One might discuss the essence of methods deployed by either of these equity entrepreneurs (on which we would be happy to report to the Board, – if the Board dared to overcome an unspoken proscription to talk to us, imposed on them by the administration). But do we really need to? The lack of any objective evidence that the audits or plans of actions of either of the Drs. ever improved educational outcomes in a single school that hired them, – this lack is obvious right away to anyone who bothers to spend half an hour investigating their products.

The most probable outcome, in our view, will go like this: the Board and the administration will pretend not to hear the outside noise, and proceed with (say) Dr. Dubiel. A year later, with fees paid, and hundreds of worktime hours sunk into the audit process, the district will be sluggishly implementing the usual set of pretend acts. And the Board will be trying to forget the whole experience as a bad dream.

And the kids? Oh, come on. Mr. Poulosky told you where the priorities in equity work should be.


Of course, the Board is not serving under some Putinesque tyrant. They have agency. They are quite free to act the way they reckon is good for us. Actually, they owe that to us, to act on equity so that something would finally change for the better. And if they are serious about this work, the course of action is quite clear.

First, they should thank the Equity Task Force for creating the Educational Equity Policy Draft. Then they should send a firm thank you, but thank you no to Drs. Dubiel and Lewis.

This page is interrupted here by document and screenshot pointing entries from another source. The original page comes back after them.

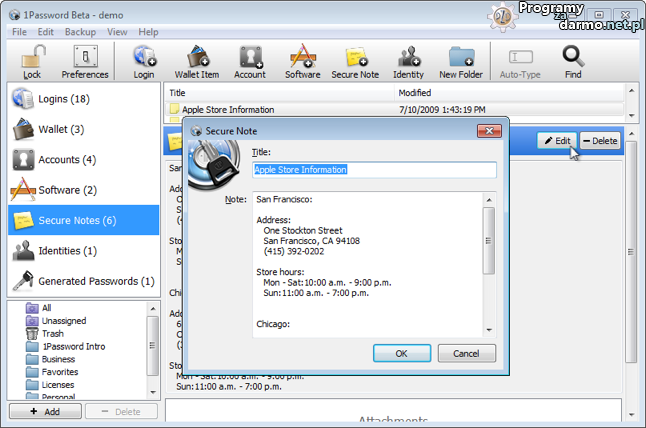Open the Favorites folder

click(x=60, y=372)
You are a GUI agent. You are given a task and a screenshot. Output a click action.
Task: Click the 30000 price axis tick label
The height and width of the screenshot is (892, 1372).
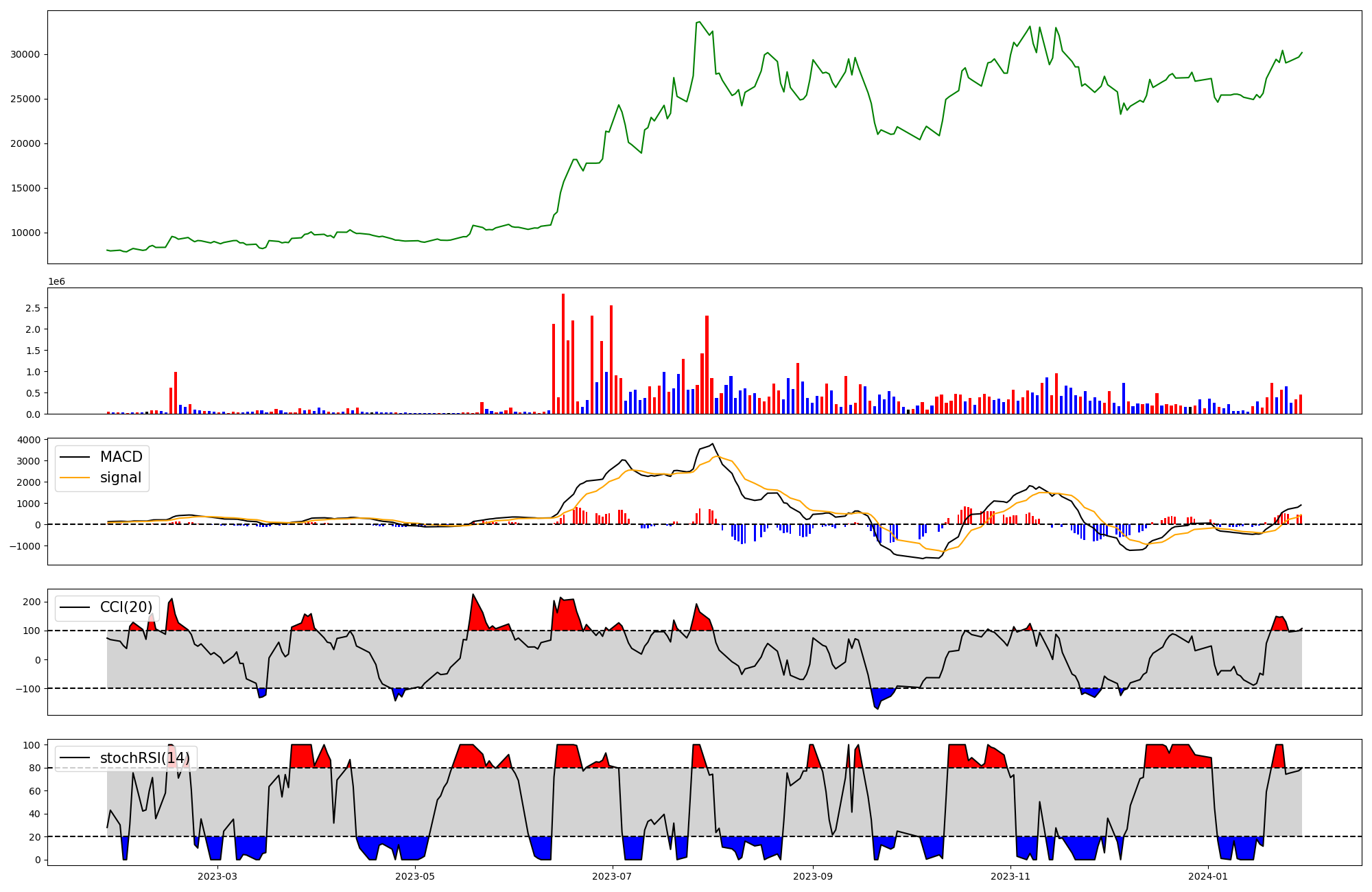point(27,54)
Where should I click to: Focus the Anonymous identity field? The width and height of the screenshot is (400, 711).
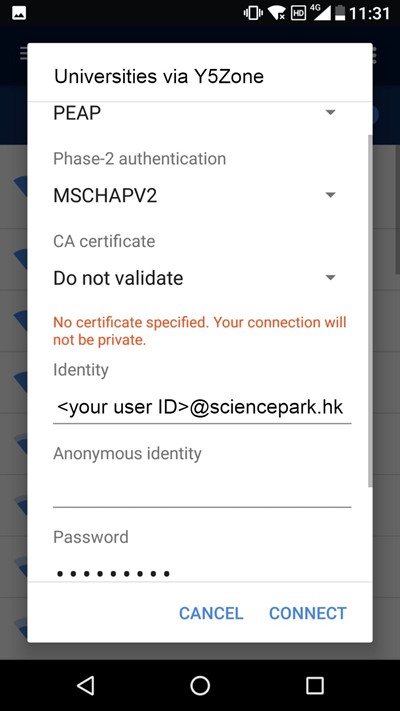[202, 492]

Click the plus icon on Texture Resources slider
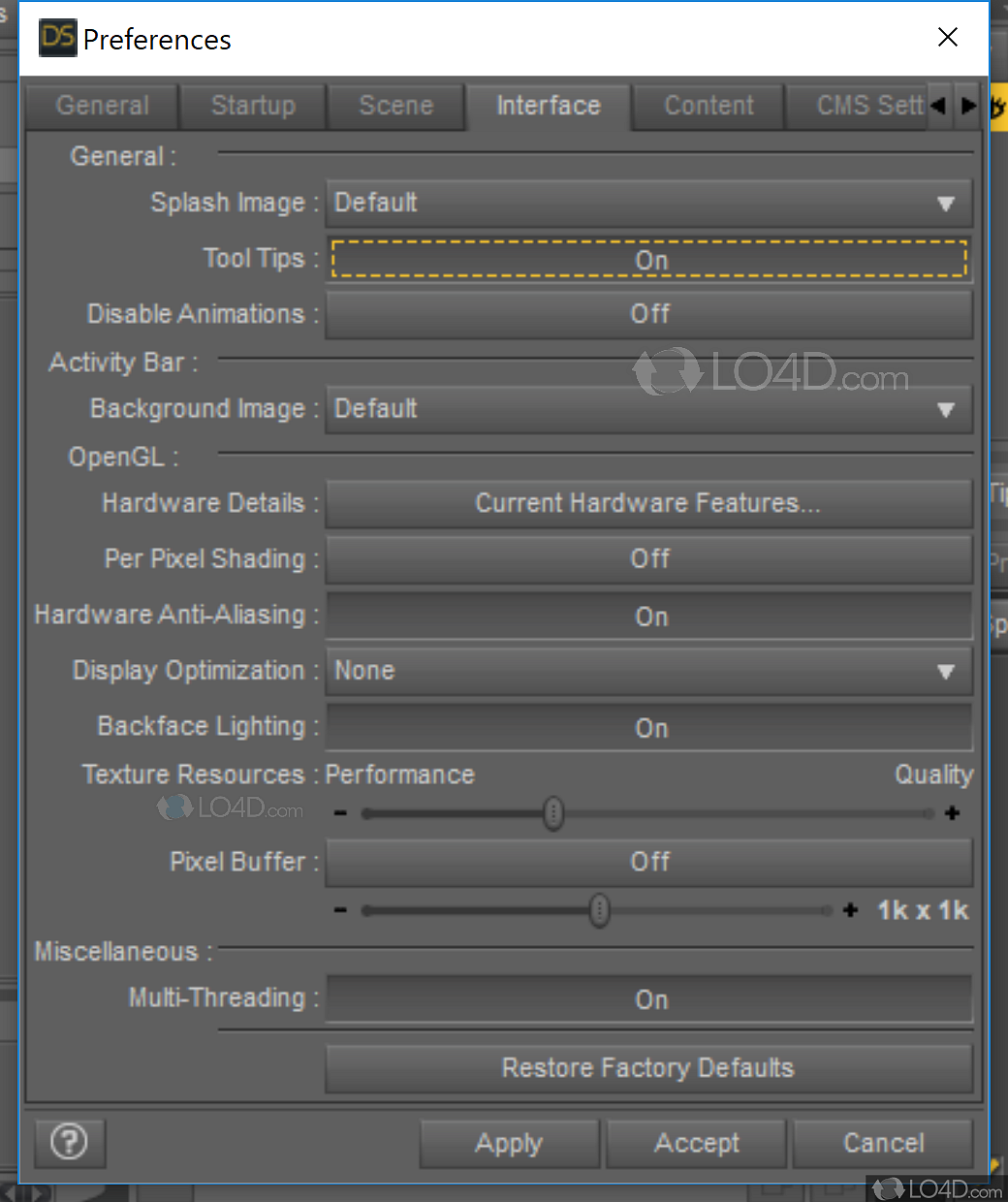click(x=952, y=813)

And then they should start from scratch.

Only doing it right this time. Paying attention to all the nasty, difficult, and absolutely vital details of where the obstacles are, for far, far better education that our minority kids, immigrant kids, kids with disabilities deserve. Involving far more parents and frontline educators in the process of identifying these bottlenecks. Working with the local community of scholars eager to help. Doing real research, with outcomes uncertain and therefore useful. Disrupting, finally, the systems of oppression that the administration is so eager to keep protected from us, the noisy outsiders.

Doing this would effect a real change. The Board can make this choice. Dare they?